# Welcome to Intro to NLTK!

**This workshop will walk you through the common functions of NLTK in Python!**

<ul>
    <li> Run each chunk in top-to-bottom order and follow along with the code. </li>
    <li> Occasionally there will be opportunities for you to write new code, so you will have the chance to apply what you learn right away. </li>
</ul>

I am assuming minimal experience with Python3 and programming in general.

### *Packaged Texts.*
There are two texts packaged with this workshop that provide different levels of challenges: **(1)** Walden by Henry David Thoreau and **(2)** Complete Works of William Shakespeare.

These were downloaded from Project Gutenberg (https://www.gutenberg.org), a website that hosts a library of over 60,000 free books. Many of these books are available in plaintext (.txt) format, making them easilly parsable by packages like NLTK. That said, the skills from this workshop are broadly applicable to any type and format of machine-readable text, not just books from Project Gutenburg and not just plaintext.


## Installing Required Packages
First we will load NLTK into the environment and make sure we can parse text files.

### *Installing NLTK.* 
NLTK is preinstalled on this virtual server, so if you follow this workshop on your own machine, then you will have to install the package on your own. In most cases, this process only takes one line of code and a few minutes. You can find instructions here: https://www.nltk.org/install.html

### *Installing other packages.*
Other packages required in this workshop are **numpy**, **pickle**, **os**, **re**, **string**, **scipy**, and **pyplot**. Like NLTK, they are preinstalled on this server, but if you want to run these scripts on a different machine, you will need to install these packages.


## First Code Chunk: Load NLTK and download popular NLTK packages
The following box is an example of a code chunk! Run it to import (= load) NLTK into the environment. It will take a few minutes and you will see an asterisk (`*`) to the left of the block while it runs.

To run a chunk, you can press the "Run" button above, or hold Shift and press Return/Enter.

In [None]:
#################
## Set up NLTK ##
#################

# Import all functions from NLTK
# This allows us to call nltk functions without specifying the package
from nltk import *

# Download or update popular NLTK packages
# This will let us filter punctuation and common keywords (i.e. stopwords)
download('popular')

# This will allow us to tag tokens in our texts in different ways, including by part of speech
download('tagsets')


## Test our connection to a text file

This code chunk loads the OS package which will help us to load external files, including our texts.

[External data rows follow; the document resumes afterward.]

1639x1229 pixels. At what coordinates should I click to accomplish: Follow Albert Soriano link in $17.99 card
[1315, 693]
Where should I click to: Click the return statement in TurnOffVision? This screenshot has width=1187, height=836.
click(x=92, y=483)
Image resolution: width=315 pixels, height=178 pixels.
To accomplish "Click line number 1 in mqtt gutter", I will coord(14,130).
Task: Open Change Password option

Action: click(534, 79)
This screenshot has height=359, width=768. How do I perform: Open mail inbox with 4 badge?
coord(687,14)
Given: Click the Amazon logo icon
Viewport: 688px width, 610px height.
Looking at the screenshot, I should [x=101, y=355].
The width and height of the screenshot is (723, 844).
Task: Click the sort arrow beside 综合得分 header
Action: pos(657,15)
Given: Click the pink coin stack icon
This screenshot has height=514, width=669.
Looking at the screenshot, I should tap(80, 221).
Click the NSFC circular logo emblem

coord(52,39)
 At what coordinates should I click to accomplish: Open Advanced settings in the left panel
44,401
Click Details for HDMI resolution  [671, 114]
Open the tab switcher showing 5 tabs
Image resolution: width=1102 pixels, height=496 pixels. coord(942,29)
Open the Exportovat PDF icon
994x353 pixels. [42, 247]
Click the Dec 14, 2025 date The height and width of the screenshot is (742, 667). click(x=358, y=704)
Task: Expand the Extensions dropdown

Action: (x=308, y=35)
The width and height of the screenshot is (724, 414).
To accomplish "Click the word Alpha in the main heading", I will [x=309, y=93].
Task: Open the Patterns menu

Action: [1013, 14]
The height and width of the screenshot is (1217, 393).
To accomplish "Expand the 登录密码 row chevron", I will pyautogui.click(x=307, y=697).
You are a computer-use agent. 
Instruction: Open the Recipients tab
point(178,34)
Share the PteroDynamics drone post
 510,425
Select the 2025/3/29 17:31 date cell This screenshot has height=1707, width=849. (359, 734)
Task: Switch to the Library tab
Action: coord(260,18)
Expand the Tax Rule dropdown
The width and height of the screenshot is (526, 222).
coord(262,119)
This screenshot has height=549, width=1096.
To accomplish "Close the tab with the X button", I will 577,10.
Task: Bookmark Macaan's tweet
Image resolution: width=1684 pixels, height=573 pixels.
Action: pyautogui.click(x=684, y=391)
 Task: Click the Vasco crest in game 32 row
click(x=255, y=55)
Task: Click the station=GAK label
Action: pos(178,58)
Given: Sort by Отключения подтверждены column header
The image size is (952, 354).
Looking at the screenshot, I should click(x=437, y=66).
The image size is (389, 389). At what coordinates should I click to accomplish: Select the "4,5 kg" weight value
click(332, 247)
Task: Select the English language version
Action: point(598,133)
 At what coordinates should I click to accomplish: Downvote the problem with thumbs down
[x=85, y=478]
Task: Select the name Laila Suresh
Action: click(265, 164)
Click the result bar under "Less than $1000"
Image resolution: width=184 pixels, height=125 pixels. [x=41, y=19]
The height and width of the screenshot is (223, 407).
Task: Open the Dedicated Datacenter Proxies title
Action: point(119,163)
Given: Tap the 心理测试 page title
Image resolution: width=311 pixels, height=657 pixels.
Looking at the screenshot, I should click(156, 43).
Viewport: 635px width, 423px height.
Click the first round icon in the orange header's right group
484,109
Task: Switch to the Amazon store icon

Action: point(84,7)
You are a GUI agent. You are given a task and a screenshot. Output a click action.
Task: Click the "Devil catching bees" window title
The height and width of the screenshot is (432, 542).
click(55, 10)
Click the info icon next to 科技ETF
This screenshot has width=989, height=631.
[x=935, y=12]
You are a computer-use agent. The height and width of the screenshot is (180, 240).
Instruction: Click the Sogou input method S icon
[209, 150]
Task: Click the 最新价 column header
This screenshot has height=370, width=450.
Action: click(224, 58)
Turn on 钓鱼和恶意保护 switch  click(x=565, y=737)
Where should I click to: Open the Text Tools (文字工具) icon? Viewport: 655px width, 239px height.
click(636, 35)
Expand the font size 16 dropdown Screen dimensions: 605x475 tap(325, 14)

Specifically, we will load the famous American novel 'Walden' into the variable 'file' and use a "for loop" to print the first 20 lines of the novel. This is not a necessary step, but it is a good idea to test the connection to your text file, since problems with file paths are common.

In [None]:
# The OS package is for handling file paths
import os

# The relative path to our text file.
# In other words, where the file is relative to this Jupyter notebook.
pathToFile = 'texts/walden.txt'

# Open Walden and read it (hence the 'r') into the variable 'file'
file = open( pathToFile, 'r')

# This "for loop" will repeat 20 times -- that is what the range() function is doing
# Inside the loop, readline() prints the *next* line, relative to the previous loop.
# So the two lines do a lot. It counts from 0 to 20 and for each count...
for x in range(20):
    
    # ...it prints the next line from our text file
    print( file.readline() )
    

## Clean up

In [None]:
# Close the Walden text file to release it from memory
#      We don't need the original text anymore.
file.close()


# Some notes about using Jupyter notebook


## Where's the code?
This workshop is **browser based** and the code you will read and run is not on your computer. While that means you do not have to take time to set up the server yourself, it also means that to recreate the workshop, you will have to download a copy of the files, which are here:

<ul>
    <li>https://github.com/turnerdan/nltk_tutorial/</li>
</ul>

Simply download (or, even better *clone*) the code repository and you will be 90% of the way there.


### This Jupyter notebook will disappear

Shortly after the end of this workshop the virtual server running this program will be shut down. If you want to save any of your work, you might want to copy and paste your code into a text file and email it to yourself. (No need to copy and paste my code -- it's available above.)


## What is a Jupyter notebook?

It is a way to run Python and R Markdown scripts in *chunks*, so that I can have explanations embedded along with code, which you can edit directly if you want to do so. To run a code chunk, make sure it is selected, then click "Run" at the top of the screen.

You can add more code blocks to try different formulations of functions as we go by clicking the "+" button above.



In [None]:
# What kind of computer is this notebook running on?
os.uname()


### Where to get more information on nltk

Parts of this workshop follow the exercises and topics of preexisting tutorials, classes, and books, which are:

<ul>
    <li>https://www.nltk.org/book/</li>
    <li>http://www.ling.helsinki.fi/kit/2009s/clt231/NLTK/book/ch01-LanguageProcessingAndPython.html#sec-computing-with-language-simple-statistics</li>
    <li>https://library.nd.edu/event/introduction-to-python-and-the-nltk-2019-11-19</li>
    
</ul>

You are encouraged to check out these resources and explore the many others that have been posted online.


# Next: Python Refresher

In the next part, we will review some Python basics...

**...but first:**

# Code it: Hello World


**It is tradition to test a new environment with a *Hello world*, which is just a simple script that print "Hello world" to the console.**

Type the following code into the code block below to print "Hello world":

>Line 1: ``my_message = "Hello world!"`` This line saves the STRING "Hello world!" to the variable "my_message".

>Line 2: ``print( my_message )`` This line prints the variable "my_message".


In [None]:
# <- This symbol at the beginning of the line means this is a COMMENT.
# Use comments to explain what your code is doing.
# To get the most out of this workshop, read all the comments to follow along with the details of what we do.
# We need comments here because this is a CODE BLOCK.
# Whatever Python script is in this box will run when you press the "Run" button at the top of the screen.

#################################################
## ## ## ## > Code it < ## ## ## ##             #
################################### Hello_world #
## Sample answer in /answer_keys ##             #
#################################################

# Type the Hello World script below and click Run: